BIO
Nancy Hernandez is a Chicana poet who grew up in Fresno, California. She writes a lot about her Texan/Mexican Chicano father and her Mexican immigrant mother. She earned an MFA from California State University, Fresno, and is a VONA alum. Nancy currently teaches English composition in the Central Valley, and when she isn’t teaching or writing, she is sewing, cooking, or sitting by the local lake.
Twitter: @nanipop16
Instagram: @nancers82
The Day I Realize My Father’s Smile Will Never Be the Same
They
have been with you since you were a kid,
and
today they will be pried from your mouth
because
they have begun to rot and
chew
away at the gum.

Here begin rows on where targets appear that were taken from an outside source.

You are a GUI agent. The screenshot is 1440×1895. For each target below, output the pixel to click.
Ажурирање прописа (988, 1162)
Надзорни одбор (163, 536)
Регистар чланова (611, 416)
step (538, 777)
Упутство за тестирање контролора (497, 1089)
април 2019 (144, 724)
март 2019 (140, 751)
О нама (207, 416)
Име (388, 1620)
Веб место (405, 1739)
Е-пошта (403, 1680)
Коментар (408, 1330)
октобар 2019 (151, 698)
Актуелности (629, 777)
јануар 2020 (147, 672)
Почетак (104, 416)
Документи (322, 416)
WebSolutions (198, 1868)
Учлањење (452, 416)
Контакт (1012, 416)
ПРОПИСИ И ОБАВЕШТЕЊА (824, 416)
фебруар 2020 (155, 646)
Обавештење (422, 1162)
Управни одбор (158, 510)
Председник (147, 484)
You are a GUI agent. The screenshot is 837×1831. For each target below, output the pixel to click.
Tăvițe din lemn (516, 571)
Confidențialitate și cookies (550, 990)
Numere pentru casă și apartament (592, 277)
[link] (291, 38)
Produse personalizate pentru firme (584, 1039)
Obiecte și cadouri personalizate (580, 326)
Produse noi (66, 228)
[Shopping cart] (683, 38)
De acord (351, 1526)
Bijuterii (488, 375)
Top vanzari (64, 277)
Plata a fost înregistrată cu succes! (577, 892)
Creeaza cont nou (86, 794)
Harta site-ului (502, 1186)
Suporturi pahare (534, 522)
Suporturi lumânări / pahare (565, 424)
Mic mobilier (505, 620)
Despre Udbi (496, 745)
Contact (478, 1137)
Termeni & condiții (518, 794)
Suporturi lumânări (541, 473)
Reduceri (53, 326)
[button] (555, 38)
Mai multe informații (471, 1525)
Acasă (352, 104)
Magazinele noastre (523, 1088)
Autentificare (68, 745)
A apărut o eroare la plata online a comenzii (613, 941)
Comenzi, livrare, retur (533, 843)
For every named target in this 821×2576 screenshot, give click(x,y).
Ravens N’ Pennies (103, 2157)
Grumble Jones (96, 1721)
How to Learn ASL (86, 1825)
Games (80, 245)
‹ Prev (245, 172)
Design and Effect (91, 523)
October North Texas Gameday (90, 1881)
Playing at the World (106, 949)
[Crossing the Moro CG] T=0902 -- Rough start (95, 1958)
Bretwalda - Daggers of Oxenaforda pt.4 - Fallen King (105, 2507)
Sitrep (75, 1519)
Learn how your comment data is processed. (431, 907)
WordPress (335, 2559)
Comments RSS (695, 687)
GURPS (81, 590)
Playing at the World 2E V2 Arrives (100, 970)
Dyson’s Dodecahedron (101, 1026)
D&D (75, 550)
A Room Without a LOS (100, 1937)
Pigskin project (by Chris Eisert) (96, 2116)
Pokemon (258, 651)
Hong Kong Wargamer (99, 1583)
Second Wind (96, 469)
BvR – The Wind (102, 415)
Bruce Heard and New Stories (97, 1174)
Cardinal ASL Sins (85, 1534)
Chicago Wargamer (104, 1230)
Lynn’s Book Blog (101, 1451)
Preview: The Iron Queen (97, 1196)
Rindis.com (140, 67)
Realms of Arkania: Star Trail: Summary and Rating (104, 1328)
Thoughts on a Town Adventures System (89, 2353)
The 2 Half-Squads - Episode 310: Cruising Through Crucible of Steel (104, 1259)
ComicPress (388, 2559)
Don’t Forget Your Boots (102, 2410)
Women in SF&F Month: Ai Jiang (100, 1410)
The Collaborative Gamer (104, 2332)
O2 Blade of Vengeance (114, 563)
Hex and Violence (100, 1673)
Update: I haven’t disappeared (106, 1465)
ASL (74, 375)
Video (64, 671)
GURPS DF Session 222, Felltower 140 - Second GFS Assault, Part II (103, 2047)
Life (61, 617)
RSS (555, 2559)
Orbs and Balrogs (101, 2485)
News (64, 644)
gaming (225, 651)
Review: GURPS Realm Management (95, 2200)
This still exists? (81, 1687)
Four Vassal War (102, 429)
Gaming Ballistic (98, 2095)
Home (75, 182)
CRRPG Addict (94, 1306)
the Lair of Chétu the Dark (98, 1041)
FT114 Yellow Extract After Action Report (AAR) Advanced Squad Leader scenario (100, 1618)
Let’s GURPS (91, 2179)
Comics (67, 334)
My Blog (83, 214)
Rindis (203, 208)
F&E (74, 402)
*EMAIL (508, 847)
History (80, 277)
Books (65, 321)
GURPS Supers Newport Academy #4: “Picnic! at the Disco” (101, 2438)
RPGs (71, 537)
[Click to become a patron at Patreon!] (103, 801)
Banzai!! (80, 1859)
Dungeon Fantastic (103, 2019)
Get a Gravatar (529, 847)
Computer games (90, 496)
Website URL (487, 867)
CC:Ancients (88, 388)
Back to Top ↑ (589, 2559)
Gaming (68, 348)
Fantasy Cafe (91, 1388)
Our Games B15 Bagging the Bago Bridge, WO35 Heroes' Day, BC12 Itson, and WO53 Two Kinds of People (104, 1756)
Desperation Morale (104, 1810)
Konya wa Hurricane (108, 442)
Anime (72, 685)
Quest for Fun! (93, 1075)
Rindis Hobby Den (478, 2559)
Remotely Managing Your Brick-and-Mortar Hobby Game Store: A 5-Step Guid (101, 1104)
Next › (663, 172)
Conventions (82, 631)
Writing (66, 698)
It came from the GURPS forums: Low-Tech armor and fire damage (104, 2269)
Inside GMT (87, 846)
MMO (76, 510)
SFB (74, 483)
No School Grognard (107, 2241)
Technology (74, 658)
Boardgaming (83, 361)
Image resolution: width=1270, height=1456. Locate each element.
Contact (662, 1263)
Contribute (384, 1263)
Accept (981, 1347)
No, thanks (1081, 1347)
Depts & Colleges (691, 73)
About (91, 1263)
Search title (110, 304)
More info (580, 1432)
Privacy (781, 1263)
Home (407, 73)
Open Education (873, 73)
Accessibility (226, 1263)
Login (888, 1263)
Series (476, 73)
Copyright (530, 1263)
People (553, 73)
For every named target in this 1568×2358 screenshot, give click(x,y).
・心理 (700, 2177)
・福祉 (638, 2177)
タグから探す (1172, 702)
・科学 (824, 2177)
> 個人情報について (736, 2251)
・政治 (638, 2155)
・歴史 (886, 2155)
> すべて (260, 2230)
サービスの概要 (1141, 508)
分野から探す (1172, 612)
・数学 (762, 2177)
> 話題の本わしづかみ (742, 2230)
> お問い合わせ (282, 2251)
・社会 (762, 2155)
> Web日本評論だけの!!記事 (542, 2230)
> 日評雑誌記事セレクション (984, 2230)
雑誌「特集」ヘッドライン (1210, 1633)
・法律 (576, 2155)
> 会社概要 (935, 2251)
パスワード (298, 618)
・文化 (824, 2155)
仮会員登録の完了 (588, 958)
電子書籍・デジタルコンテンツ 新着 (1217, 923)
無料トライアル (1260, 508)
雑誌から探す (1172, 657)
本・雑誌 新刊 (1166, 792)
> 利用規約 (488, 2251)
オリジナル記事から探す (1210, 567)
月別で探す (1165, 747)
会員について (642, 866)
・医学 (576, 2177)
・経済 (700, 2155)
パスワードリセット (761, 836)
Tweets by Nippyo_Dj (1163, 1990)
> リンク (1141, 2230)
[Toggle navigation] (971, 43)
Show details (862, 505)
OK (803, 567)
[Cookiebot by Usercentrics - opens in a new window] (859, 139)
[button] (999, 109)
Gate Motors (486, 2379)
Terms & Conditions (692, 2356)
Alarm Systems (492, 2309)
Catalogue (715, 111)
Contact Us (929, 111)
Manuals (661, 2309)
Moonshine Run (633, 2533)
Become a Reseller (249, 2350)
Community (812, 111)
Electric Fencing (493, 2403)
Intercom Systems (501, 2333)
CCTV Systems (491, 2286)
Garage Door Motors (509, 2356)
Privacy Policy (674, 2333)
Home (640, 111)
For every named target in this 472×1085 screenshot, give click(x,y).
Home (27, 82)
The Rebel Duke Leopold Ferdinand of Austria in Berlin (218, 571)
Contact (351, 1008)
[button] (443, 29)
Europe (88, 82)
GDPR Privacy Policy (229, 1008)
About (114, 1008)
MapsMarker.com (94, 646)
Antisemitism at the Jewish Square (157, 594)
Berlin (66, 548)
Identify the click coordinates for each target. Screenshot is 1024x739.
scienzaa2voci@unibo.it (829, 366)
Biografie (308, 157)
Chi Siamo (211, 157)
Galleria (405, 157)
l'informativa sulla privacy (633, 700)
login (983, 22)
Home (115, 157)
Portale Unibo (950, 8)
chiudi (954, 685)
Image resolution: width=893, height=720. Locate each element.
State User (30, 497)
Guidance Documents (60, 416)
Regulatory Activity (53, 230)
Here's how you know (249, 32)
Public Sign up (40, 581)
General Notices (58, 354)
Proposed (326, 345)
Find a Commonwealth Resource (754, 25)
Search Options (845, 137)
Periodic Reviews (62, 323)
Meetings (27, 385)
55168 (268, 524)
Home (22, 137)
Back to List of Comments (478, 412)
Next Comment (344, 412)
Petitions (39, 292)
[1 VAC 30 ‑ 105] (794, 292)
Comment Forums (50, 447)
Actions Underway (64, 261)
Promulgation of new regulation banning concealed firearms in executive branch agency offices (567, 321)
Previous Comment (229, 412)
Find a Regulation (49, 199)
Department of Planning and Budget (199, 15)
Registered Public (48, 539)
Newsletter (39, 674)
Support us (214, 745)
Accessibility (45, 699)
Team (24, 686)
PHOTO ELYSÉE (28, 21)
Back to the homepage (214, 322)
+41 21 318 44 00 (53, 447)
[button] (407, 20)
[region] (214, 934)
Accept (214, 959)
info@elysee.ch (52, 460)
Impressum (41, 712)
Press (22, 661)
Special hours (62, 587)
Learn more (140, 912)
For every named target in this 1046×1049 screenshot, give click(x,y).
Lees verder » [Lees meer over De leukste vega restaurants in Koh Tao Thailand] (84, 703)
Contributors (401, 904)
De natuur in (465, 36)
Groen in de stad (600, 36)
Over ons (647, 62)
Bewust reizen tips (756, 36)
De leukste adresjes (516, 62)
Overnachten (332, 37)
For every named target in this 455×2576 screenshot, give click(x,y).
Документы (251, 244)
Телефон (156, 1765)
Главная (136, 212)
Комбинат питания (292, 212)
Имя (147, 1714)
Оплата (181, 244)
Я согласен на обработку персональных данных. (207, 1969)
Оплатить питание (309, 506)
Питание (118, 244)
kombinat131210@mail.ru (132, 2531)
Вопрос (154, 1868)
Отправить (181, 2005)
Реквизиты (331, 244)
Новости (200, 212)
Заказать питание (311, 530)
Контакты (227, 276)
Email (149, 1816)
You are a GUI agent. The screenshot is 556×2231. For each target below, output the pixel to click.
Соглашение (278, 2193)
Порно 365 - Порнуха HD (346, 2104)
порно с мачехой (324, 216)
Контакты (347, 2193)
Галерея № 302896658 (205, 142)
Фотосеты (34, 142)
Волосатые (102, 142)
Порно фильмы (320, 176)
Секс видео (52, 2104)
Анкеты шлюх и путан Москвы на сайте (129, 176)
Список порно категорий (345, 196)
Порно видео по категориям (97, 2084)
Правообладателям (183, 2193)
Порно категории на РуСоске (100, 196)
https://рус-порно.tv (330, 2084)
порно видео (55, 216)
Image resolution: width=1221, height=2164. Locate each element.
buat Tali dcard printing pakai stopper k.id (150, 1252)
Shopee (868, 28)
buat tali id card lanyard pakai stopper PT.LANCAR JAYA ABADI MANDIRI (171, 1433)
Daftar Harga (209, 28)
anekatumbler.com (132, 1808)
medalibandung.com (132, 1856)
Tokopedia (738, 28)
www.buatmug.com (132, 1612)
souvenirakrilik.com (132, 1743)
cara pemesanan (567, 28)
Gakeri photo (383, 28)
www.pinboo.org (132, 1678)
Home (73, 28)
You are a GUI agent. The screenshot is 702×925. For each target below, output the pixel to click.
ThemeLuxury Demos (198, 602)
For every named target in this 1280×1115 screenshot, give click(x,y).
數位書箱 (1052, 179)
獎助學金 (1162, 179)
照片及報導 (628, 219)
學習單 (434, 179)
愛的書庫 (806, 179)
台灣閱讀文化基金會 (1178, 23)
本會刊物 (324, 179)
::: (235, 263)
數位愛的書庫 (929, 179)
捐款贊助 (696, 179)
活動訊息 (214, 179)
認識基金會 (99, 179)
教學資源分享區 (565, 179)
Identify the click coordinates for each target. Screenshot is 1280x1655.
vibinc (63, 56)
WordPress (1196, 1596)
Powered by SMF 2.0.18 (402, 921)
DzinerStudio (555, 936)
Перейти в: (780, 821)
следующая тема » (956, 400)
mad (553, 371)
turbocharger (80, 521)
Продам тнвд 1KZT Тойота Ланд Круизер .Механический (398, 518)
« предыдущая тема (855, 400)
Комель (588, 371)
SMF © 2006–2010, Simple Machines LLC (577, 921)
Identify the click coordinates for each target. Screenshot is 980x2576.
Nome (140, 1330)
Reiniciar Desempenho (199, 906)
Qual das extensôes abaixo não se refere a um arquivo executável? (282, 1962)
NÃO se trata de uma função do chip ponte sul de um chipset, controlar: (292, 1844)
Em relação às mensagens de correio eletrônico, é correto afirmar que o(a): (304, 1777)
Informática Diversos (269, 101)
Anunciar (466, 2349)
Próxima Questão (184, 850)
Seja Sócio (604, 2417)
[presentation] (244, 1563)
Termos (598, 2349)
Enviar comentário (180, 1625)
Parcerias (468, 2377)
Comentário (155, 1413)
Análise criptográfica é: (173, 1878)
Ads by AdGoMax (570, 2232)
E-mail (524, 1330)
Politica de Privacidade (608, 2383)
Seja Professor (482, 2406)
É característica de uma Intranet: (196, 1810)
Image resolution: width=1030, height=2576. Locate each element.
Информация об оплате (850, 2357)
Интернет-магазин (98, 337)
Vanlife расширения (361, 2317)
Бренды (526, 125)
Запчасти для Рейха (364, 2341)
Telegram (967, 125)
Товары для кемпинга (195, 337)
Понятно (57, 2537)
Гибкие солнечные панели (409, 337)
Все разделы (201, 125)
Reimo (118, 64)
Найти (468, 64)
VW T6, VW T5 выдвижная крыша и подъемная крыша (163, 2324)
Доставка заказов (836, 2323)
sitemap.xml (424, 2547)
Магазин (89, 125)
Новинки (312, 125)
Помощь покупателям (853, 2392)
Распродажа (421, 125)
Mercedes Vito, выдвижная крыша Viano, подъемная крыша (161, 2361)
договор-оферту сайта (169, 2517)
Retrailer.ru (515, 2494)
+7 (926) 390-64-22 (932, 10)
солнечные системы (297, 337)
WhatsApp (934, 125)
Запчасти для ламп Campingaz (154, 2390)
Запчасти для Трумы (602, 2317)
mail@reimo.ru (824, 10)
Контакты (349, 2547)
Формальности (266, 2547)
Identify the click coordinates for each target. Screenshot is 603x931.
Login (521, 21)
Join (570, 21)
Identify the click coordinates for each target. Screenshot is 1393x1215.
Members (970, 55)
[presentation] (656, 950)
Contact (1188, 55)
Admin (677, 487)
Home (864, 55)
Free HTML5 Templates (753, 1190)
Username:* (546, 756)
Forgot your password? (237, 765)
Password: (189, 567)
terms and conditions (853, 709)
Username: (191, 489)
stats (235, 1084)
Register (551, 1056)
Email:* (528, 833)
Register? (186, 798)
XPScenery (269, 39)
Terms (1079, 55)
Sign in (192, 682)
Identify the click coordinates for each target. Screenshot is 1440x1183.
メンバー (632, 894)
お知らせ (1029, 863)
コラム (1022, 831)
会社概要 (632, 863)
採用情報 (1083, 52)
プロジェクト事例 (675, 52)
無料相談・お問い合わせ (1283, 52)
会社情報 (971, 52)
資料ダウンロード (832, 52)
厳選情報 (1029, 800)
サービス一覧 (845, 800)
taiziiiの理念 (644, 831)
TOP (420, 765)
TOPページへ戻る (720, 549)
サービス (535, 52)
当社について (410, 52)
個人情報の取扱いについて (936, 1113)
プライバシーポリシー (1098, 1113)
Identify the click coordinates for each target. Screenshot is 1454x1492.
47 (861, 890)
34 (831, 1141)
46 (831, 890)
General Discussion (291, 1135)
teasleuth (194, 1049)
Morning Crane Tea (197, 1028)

And the years
you
mixed heroin with blood, now settle
in
delicate pearl caves and bubble flesh.
You
ask me to drive you because you must
swallow
a pill that will swallow your nerves.
I
say you will be okay, that the pain will go away,
but
you don’t say that is why you are worried.
You
are afraid, to soar, to remember old habits,
afraid
you will lose more than teeth.
I
smile at you, know exactly the words stuck
between
broken white picket fences.
The
ride is quiet until you begin to chuckle
and
I pretend to laugh too, stretch my mouth
force
it not to remember the things we lost.
I
help you off the car, hold your arm, and
sit
with you until they call your name.
We
hug and I reach for your face,
press
my lips against your cheek, teach them
to
read like fingertips on braille, trying
to
register each bump cushioned by skin.
I
say I will answer when they call me for you.